Depending on the kind of self-employment retirement plan you choose, you can make deductible contributions to it each year of 13% to 20% of your self-employed income. Some plans that can be used by people who own their own businesses are the simplified employee pension plan and the Keogh plan. Under the Keogh plan, also known as the money purchase arrangement, you are allowed to contribute up to 20% of your income per year. Under the simplified employee pension plan and the profit sharing Keogh plan, the contributions are limited to 13% of your income per year. Keep in mind, if you employ people, you also have to make contributions to their retirement plans.
The deadline for the setup and deposit of a Keogh plan is December 31st. For the SEP, the deadline is the date you file your tax return. If you file for an extension for your tax return, the deadline for your simplified employee pension plan may be the deadline of your extension.
The maximum contribution for money purchase arrangements is $30,000. The maximum contributions for profit sharing and SEP plans is $24,000. There is also another type of Keogh plan, known as a benefit defined plan, that carries with it a maximum yearly contribution of up to $130,000. This amount will be increased with inflation each year.
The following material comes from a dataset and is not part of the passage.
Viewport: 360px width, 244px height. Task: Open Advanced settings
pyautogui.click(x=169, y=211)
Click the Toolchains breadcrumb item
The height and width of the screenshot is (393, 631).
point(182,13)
The point of this type of plan is to have a retirement distribution equal to your current income.
The scope of this article was to familiarize you with the basic type of retirement plans available to those whom are self-employed. Now that we have acquainted you with the simplified employee pension plan, the money purchase arrangement, profit sharing and benefit defined Keogh plans, it is up to you to decide which most accurately reflects your needs.